Claim 1 defines the scope of the patent as:
“1. An all-solid lithium secondary battery, comprising:
- a positive electrode active material layer (2)
- a metallic lithium absorption layer (7) containing a metallic lithium reactive substance
- a first solid electrolyte layer (3); and
- a negative electrode active material layer (4) that is in contact with the first solid electrolyte layer (3),
- wherein the positive electrode active material layer (2), the metallic lithium absorption layer (7), the first solid electrolyte layer (3), and the negative electrode active material layer (4) are disposed in this order; and
- wherein the first solid electrolyte layer (3) of the all-solid lithium secondary battery contains a solid electrolyte; characterised in that
- the metallic lithium reactive substance contained in the metallic lithium absorption layer (7) reacts with metallic lithium to generate an electron conductor which is stable under charging and discharging conditions of the all-solid lithium secondary battery; and
- the solid electrolyte contained in the first solid electrolyte layer (3) is a crystalline or amorphous sulfide solid electrolyte or a crystalline or amorphous oxide solid electrolyte.”
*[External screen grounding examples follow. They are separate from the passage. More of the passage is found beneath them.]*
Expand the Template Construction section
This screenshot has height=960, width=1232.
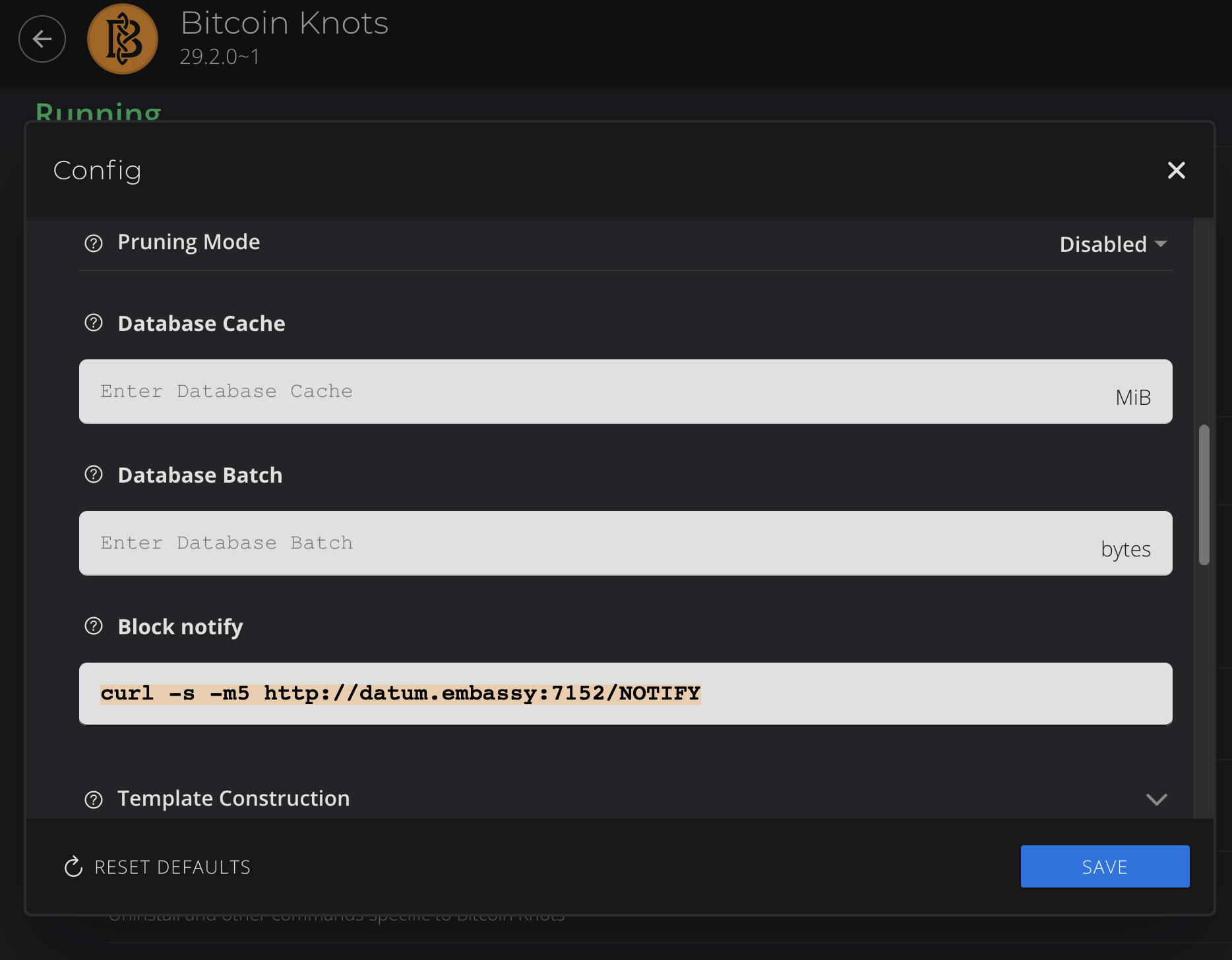click(1156, 799)
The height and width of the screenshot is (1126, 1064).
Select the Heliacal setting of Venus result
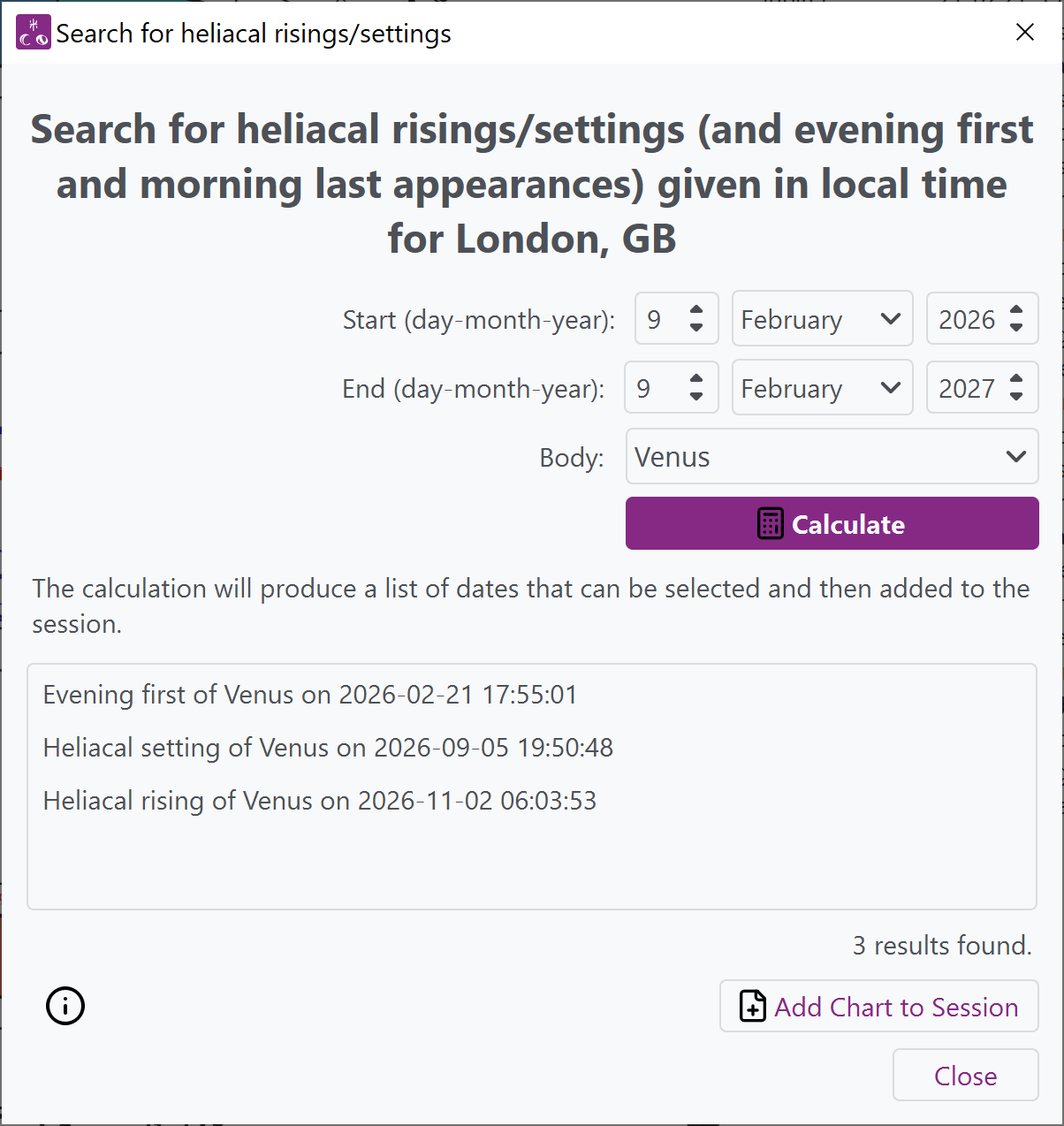click(328, 748)
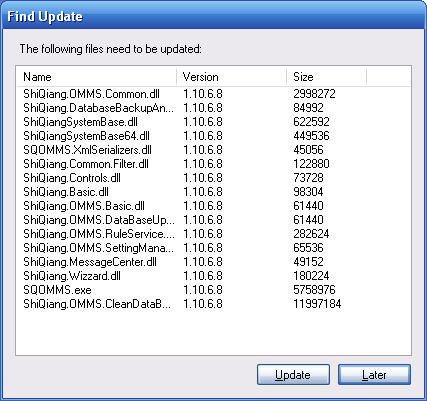Sort list by Size column header
This screenshot has height=401, width=427.
tap(326, 77)
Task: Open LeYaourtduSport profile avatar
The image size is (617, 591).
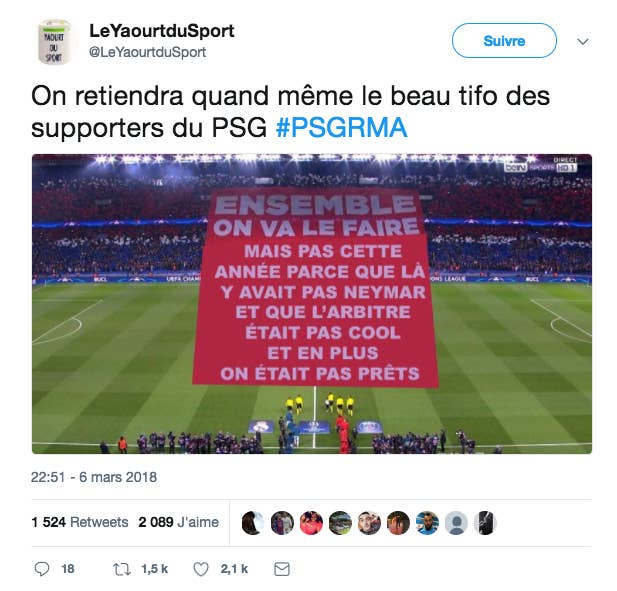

The italicised portion of the claim shows the limitations that Toyota had to add to the claim in their patent application before the European Patent Office examiner was satisfied that the all-solid lithium secondary battery was novel and inventive.
The solid-state lithium patent portfolio in front
Although we have reviewed only a few of the more recently granted patents, it is clear that the scope of Toyota’s research in this area is wide and the number of patents high. The patents cover at least materials, battery structure and ways to detect and mitigate against deterioration during charging and discharging. For a company operating in the field of solid-state lithium cells, watching and assessing the scope of Toyota’s solid-state battery patent portfolio may be essential.